Testaccio è il mercato coperto, il Monte dei Cocci, Porta Portese. È il ponte sul quale muore Accattone, la via Bodoni dove Elsa Morante ambienta parte del romanzo “La storia”, l’infilata dei locali di svago spenti di giorno quanto infiammati la notte. È l’ex mattatoio, oggi sede della Galleria d’Arte Contemporanea e che, forse per coerenza, ospita altrettanto inquietanti allestimenti. Sembra lontano il tempo del chiosco -ricordato dallo studioso Livio Jannattoni- che la buona Oberdana aveva sulla piazza del mattatoio e che i macellai conoscevano bene per la sua bravura nel preparare marmitte di padellotti, pajata e soprattutto coda alla vaccinara, la regina del Quinto quarto. Una cucina povera e popolare, nata a Testaccio e nel rione Regola, dove “le vacche erano di casa” e la sponda del Tevere pullulava di conciatori di pelli ricavate dopo la mattazione. Impiegando quel quarto di animale che nessuno voleva e che rappresentava gli scarto regalato ai "vaccinari", o "scortichini", come integrazione della paga, massaie e cuochi hanno ideato le ricette che ancora oggi costituiscono l’universo gastronomico romano.

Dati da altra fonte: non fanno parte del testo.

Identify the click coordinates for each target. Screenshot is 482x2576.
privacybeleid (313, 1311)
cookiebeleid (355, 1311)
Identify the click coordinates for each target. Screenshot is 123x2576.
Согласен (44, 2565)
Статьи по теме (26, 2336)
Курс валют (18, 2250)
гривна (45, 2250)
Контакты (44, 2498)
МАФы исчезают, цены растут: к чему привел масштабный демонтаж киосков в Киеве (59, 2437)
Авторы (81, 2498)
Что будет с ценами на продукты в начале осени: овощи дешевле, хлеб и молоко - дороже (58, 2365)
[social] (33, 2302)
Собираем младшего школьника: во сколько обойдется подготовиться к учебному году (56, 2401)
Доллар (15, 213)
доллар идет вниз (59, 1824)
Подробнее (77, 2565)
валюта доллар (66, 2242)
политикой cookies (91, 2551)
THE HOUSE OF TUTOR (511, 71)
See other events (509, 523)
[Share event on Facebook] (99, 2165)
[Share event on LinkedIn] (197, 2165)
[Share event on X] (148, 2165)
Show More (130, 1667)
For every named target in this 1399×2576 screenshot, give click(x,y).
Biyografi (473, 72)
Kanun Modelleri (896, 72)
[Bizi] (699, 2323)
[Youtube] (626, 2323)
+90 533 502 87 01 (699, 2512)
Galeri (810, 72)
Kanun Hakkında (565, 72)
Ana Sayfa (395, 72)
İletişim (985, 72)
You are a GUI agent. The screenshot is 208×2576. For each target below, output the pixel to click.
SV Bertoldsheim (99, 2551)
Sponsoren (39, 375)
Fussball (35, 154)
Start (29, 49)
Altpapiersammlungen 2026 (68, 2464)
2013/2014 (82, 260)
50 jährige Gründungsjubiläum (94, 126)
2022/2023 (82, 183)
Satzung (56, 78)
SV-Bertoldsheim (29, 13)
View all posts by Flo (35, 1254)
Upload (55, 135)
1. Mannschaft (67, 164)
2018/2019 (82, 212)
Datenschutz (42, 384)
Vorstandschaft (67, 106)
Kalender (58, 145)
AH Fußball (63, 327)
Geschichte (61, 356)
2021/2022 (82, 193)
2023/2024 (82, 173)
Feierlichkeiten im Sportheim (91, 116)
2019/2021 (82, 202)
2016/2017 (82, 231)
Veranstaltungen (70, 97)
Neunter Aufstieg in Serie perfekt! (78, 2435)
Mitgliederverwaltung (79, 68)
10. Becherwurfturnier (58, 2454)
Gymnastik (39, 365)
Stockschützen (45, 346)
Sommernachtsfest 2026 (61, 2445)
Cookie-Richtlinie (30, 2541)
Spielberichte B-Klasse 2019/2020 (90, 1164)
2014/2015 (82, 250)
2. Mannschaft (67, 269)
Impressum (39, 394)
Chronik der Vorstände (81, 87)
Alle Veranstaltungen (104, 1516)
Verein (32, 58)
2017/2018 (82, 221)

Lingresso del ristroante Checchino di Roma
La cucina del Quinto quarto è la protagonista del menu di Checchino, evoluzione di una rivendita di vino ai piedi del Monte dei cocci gestita dal 1870 dagli antenati della famiglia Mariani, poi trasformata in osteria con cucina, trattoria e infine nell’attuale ristorante. Dopo oltre cento anni, i fratelli Mariani, figli di Ninetta, perpetuano l’eredità e continuano a farsi interpreti di quella cucina tradizionale romana che la loro famiglia ha contribuito a elaborare. I golosi, foresti o aborigeni che siano, vengono accolti con gentilezza e professionalità in un locale luminoso e ampio, di quell’eleganza appena datata che in fondo ti aspetti. Seguendo i consigli dei sempre disponibili patron o affidandosi al gusto, una bella e ampia carta dei vini e tre menu degustazione guidano nella scelta fra i classici (di alcuni piatti il menu riporta ingredienti e storia). Oltre alla celebre coda, sfilano la squisita insalata di zampi, i succulenti rigatoni con la pajata, la trippa, la lingua bollita (pure troppo) con salsa verde, il bue garofalato... sino ai molti formaggi odorosi e ai discreti dolci che concludono un’esperienza da conservare come buon ricordo insieme all’omonimo piatto.